Contra el sacramento de la extremaunción, que se pretende probar por la epístola de Santiago, capitulo 5, versículos 14 y 15, dice con razón que no es facultad de los apóstoles instituir un sacramento; este es privilegio de Cristo, y en los Evangelios no se lee nada de tal sacramento. Pero aun este texto que habían aducido no se refería en modo alguno a una última un­ción de los moribundos, sino todo lo contrarío, a la curación de enfermos por medio de la oración.

Como suplemento de este libro de polémica sirve el discurso Sobre las buenas obras, donde el Reformador expone con vigor la doctrina de la justificación por la fe. La primera, la más noble, la más sublime de todas las obras -dice- es la fe en Jesucristo. De esta obra deben pro­ceder todas las obras: todas ellas son súbditas de la fe, y de ella sola reciben su eficacia.

Si un hombre tiene en su corazón la certi­dumbre de que lo que hace es grato a Dios, la obra es buena, aunque no consistiere sino en levantar una paja del suelo; mas si no tiene esa certidumbre, su obra no es buena, aunque resu­citase a los muertos. Un pagano, un judío, un turco, un pecador puede hacer todas las demás obras; pero confiarse firmemente en Dios y tener la certidumbre de que uno le es agradable, es lo que sólo el verdadero cristiano puede hacer.

En consecuencia, yo he ensalzado siempre la fe; pero en el mundo sucede de otra manera. Predicar la fe -dicen- es impedir las buenas obras. Mas si yo digo a un enfermo: Posee la salud y gozarás de tus miembros, ¿se dirá que le privo del uso de sus miembros? ¿No debe pre­ceder la salud al trabajo? Esto es lo mismo que cuando predicamos la fe: ella debe preceder a las obras, a fin de que las mismas obras puedan subsistir.
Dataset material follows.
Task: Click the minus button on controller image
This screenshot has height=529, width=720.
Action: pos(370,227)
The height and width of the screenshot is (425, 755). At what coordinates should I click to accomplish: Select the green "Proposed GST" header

¿Dónde hallaremos esta fe -diréis- y cómo podremos recibirla? En efecto; esto es lo que más importa conocer. La fe viene únicamente de Je­sucristo, es prometida y dada gratuitamente.

¡Oh hombre! Represéntate a Cristo y considera cómo Dios te muestra en El su misericordia sin ningún mérito de tu parte. Saca de esta imagen de su gracia la fe y la certidumbre de que todos tus pecados te están perdonados: esto no lo pueden producir las obras. De la sangre, de las llagas, de la misma muerte de Cristo es de donde mana esa fe que brota en el corazón.

Melanchton, al enviar este discurso a uno de sus amigos, lo acompañaba con estas palabras: No hay ningún escritor griego ni latino que se haya aproximado más al espíritu de San Pablo que Lutero.

Una vez más fue Lutero impulsado y persua­dido por Miltitz a tender la mano para una reconciliación. Como base para ella escribió su Sermón de la libertad del hombre cristiano, y lo envió al Papa León X. Este excelente librito daba en breves palabras una explicación de la doctrina cristiana, según la Sagrada Escritura. En su carta al Papa le exhortaba con mansedumbre, pero también con firmeza a que evitase las últimas consecuencias de aquellas controversias, reformando la atmósfera pestilente que en su corte le rodeaba. El Papa no se enojó por esto; se regocijó de los brillantes talentos de Martín, y creía que todo ello no era más que disputas de frailes.